Dual‐Stimuli‐Activatable Hybrid Prodrug for the Self‐Immolative Delivery of an Anticancer Agent and Hydrogen Sulfide with Turn‐On Fluorescence
Abu Sufian, Md. Badirujjaman, Pallavi Barman, Krishna P. Bhabak
Abstract
Abstract Stimuli‐responsive fluorogenic prodrugs are advantageous for the targeted drug delivery enabling real‐time non‐invasive monitoring with turn‐on fluorescence. We report herein the dual‐stimuli (ROS and CA)‐responsive thiocarbamate‐based prodrug ( AM‐TCB ) for the turn‐on fluorogenic delivery of the naphthalimide‐based anticancer agent amonafide along with the gasotransmitter hydrogen sulfide (H 2 S). A carbamate‐based prodrug AM‐CB was also designed, capable of releasing the anticancer agent amonafide without any H 2 S. The prodrugs were synthesized using multi‐step organic synthesis. UV‐Vis and fluorescence spectroscopic studies revealed selective reactivity of the boronate ester group of prodrugs towards ROS (primarily H 2 O 2 ) with the release of amonafide and COS/CO 2 via self‐immolative processes.
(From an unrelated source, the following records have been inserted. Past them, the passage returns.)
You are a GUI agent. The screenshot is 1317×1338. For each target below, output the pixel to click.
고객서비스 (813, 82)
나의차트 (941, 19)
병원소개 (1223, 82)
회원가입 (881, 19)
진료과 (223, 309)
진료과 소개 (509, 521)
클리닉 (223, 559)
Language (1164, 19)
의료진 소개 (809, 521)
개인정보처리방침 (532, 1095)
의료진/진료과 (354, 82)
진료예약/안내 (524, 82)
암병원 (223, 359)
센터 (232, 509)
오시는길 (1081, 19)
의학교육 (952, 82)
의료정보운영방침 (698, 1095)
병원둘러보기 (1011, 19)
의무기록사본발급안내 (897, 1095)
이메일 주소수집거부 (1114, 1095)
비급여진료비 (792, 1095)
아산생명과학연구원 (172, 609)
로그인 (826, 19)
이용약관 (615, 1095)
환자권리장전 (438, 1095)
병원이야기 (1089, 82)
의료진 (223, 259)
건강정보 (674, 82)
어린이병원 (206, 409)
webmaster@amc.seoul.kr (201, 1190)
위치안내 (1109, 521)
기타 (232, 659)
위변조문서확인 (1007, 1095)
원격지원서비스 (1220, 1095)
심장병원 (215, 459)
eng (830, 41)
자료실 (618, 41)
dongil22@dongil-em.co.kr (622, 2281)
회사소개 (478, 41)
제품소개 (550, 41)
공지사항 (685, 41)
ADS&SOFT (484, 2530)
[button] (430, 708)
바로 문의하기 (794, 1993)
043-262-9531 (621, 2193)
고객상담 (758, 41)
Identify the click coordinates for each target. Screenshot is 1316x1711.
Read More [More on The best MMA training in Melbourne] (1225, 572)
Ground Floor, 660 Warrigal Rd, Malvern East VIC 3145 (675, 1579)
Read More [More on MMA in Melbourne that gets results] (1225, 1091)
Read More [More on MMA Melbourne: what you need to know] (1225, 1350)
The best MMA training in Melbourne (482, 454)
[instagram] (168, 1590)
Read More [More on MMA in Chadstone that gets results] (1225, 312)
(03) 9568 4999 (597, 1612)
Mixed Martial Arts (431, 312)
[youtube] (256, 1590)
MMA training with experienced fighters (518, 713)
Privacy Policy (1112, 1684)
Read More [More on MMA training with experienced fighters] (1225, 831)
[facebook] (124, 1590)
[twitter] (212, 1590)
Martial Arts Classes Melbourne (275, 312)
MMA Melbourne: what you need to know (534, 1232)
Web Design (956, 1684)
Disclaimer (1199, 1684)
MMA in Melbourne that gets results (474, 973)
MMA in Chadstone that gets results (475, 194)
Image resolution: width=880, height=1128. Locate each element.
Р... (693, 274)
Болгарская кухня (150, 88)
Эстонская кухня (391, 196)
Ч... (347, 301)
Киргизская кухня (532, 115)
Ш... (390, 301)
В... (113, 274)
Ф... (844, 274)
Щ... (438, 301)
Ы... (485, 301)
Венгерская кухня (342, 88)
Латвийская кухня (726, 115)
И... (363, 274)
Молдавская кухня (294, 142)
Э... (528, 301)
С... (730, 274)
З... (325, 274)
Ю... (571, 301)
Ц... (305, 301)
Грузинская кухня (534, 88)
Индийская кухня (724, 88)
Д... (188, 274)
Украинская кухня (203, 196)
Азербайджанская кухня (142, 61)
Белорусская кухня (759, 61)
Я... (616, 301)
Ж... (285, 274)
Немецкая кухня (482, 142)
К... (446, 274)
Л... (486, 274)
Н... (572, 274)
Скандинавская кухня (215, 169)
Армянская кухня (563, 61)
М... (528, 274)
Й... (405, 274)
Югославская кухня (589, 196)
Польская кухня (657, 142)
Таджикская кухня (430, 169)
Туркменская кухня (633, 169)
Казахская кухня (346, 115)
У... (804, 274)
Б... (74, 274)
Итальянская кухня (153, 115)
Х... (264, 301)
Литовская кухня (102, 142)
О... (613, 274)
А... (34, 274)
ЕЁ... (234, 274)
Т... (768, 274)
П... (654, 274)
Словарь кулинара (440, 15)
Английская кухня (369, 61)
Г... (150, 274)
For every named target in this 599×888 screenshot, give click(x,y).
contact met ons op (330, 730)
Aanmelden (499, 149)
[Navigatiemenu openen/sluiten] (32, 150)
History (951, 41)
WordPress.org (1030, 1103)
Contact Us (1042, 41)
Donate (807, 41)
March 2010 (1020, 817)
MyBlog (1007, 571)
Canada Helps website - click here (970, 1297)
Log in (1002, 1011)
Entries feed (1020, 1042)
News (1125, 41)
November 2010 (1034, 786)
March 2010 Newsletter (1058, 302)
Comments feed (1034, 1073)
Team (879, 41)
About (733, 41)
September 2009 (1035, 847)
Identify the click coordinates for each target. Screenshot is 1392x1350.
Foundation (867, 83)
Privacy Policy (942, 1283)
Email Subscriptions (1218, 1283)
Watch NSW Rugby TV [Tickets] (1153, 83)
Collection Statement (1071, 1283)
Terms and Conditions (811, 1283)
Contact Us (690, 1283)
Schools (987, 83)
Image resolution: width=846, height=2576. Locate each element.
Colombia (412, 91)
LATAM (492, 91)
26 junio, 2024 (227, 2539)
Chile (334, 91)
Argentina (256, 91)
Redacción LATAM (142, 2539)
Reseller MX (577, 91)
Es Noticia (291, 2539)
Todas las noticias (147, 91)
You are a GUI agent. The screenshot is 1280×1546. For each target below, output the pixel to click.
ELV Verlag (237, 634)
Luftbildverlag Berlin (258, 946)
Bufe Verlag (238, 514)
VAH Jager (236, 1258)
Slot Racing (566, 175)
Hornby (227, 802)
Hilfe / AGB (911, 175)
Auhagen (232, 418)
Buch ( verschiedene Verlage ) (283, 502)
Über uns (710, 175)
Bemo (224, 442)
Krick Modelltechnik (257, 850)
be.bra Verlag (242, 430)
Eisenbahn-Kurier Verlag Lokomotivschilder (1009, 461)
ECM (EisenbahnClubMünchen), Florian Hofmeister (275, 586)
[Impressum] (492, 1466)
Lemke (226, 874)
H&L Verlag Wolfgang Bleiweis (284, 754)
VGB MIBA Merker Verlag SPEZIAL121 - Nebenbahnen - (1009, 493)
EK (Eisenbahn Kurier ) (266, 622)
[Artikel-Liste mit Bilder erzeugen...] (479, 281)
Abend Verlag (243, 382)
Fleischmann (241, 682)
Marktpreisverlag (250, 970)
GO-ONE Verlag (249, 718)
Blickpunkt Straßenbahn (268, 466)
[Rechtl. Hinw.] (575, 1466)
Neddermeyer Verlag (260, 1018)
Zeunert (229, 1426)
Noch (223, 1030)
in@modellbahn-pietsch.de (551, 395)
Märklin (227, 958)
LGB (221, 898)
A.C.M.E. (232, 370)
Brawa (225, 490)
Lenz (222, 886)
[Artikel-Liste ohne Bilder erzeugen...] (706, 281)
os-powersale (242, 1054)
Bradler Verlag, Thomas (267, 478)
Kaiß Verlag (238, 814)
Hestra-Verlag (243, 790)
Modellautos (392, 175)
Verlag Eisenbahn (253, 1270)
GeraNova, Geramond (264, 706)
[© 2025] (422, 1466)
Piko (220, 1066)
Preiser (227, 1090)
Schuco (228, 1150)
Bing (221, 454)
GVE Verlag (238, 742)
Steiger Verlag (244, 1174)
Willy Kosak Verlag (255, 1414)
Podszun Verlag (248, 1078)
Hydrolysis of the generated COS by carbonic anhydrase (CA) produces H 2 S. While the prodrug AM‐TCB retained the anticancer activity of free amonafide in cancer cells (MDA‐MB‐231 and HeLa), unlike amonafide, it enhanced the cellular viability of the non‐malignant cells (HEK‐293). Fluorescence imaging in HeLa cells revealed the simultaneous delivery of the anticancer agent and H 2 S from AM‐TCB with turn‐on fluorescence. Western blot studies further revealed the cytoprotective effects of the released H 2 S from AM‐TCB . The present adjuvant strategy therefore would be helpful in future for ameliorating the anticancer drug‐induced side‐effects.